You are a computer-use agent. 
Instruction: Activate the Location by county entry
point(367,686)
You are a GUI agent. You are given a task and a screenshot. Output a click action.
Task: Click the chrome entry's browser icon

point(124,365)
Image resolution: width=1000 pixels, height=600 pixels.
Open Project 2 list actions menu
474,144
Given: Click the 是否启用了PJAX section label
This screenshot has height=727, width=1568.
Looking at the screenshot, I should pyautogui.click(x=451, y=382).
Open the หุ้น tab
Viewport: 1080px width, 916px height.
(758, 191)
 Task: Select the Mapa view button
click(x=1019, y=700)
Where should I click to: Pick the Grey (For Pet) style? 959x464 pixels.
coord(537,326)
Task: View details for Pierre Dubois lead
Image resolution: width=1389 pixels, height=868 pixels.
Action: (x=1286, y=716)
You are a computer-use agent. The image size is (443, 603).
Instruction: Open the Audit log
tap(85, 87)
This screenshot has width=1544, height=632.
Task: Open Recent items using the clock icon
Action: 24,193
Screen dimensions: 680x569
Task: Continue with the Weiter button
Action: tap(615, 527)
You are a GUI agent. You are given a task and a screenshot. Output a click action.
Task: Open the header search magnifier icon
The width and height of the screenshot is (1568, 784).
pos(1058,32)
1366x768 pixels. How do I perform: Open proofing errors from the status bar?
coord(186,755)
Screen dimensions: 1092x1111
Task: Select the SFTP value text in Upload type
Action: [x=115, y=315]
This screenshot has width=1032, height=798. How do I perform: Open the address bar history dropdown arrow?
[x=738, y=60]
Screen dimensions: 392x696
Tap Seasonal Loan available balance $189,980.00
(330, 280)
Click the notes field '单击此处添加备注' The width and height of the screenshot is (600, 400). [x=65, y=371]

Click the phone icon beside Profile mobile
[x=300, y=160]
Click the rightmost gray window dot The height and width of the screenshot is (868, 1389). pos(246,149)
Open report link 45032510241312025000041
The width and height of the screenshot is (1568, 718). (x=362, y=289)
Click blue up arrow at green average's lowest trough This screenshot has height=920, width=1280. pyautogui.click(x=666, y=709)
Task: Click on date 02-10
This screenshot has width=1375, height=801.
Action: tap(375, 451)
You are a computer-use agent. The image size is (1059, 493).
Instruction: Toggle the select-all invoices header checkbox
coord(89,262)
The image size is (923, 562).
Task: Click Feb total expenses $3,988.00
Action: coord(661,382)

Task goal —
Identify each line in the records above that contains the string "size" and copy those lines. Case counts.

Response —
You are a computer-use agent. The image size is (443, 603).
You are a computer-use agent. The image size is (1059, 493).
The image size is (923, 562).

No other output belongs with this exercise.